For PPP, overhead is incurred whenever a byte has one of the reserved values 0x7D or 0x7E. On average for uniformly distributed data, only one byte out of every 128 is a reserved value. This occurrence is relatively rare — less than 0.8% of the bytes — but when it does occur the cost is relatively high — an encoding overhead of 100% for that particular byte. All the other byte values — the vast majority — incur no overhead. Thus for PPP x=1 and, for the average packet, p=1/128.

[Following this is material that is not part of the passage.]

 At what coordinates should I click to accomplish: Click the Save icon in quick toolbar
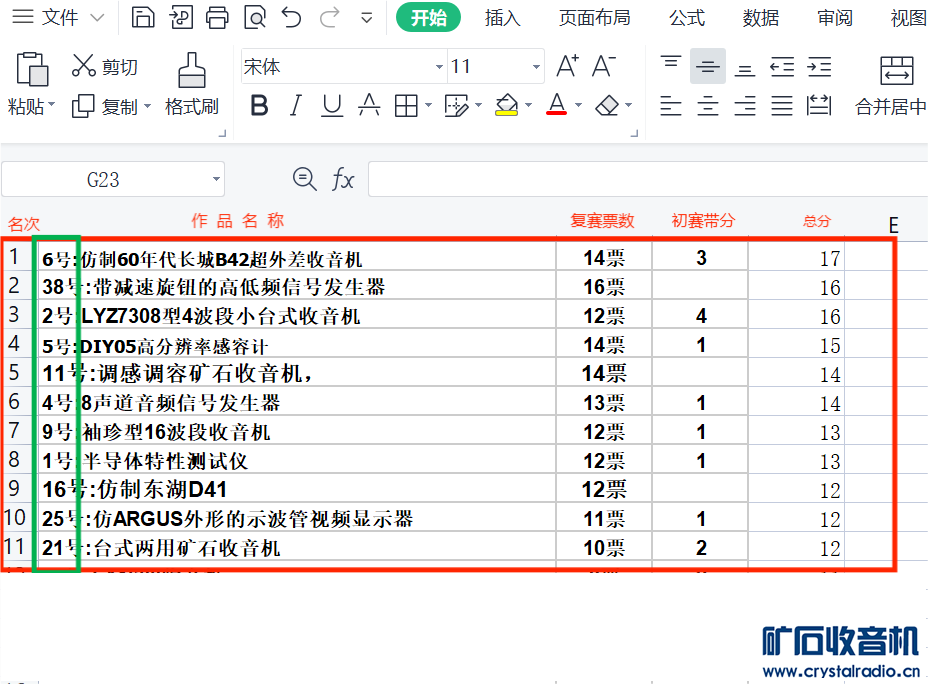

For COBS, the behavior has the opposite characteristics. Overhead is not the rare case; it is the common case. Overhead is not generated by occurrences of the reserved value, it is generated by the large majority of bytes that are not the reserved value zero: If more than 254 bytes are encountered without finding a single zero, then one byte of overhead is generated. Fortunately, although overhead is the common case, the one byte of overhead generated is amortized over 254 bytes, making the cost per byte very small. The rare event of encountering a zero can be viewed as an occasional lucky bonus: both the zero and some number of non-zero bytes that preceded it are then encoded with no overhead at all. Thus for COBS the proportion of bytes that are overhead-generating is high — usually the majority of the bytes in the packet — but the amount of overhead each one generates, x, is only 1/254.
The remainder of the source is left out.